# Problem to work on
Copy out the rows from the line containing "Task: Select the April 30 date cell" through the line containing "Action: tap(111, 259)", including both of those lines, and omit the pictures from your answer.

# Input records
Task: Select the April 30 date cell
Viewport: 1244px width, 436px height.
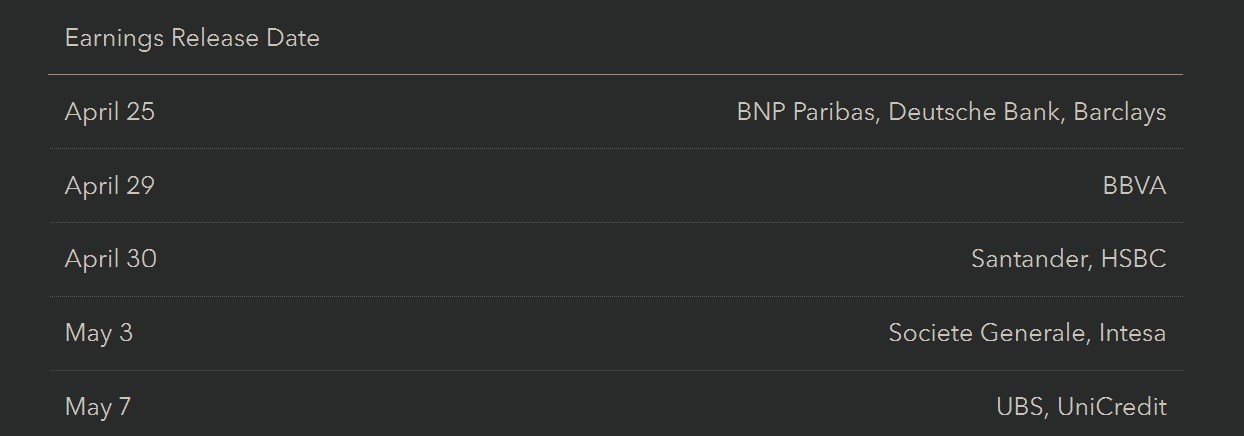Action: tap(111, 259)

---

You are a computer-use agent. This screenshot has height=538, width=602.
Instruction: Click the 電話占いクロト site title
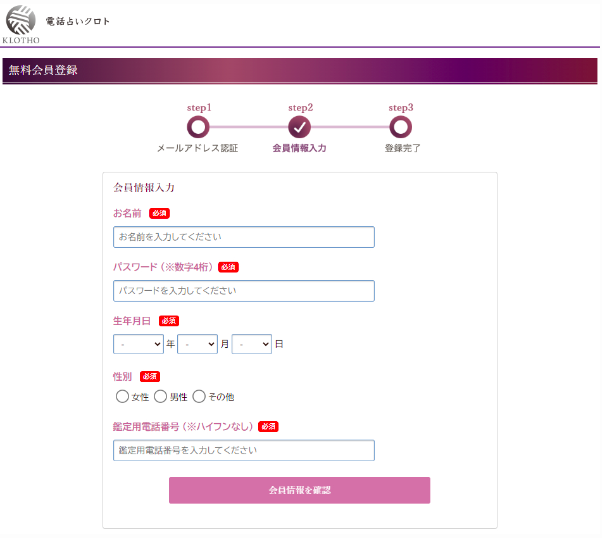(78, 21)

# Full response
Task: Select the April 30 date cell
Viewport: 1244px width, 436px height.
Action: tap(111, 259)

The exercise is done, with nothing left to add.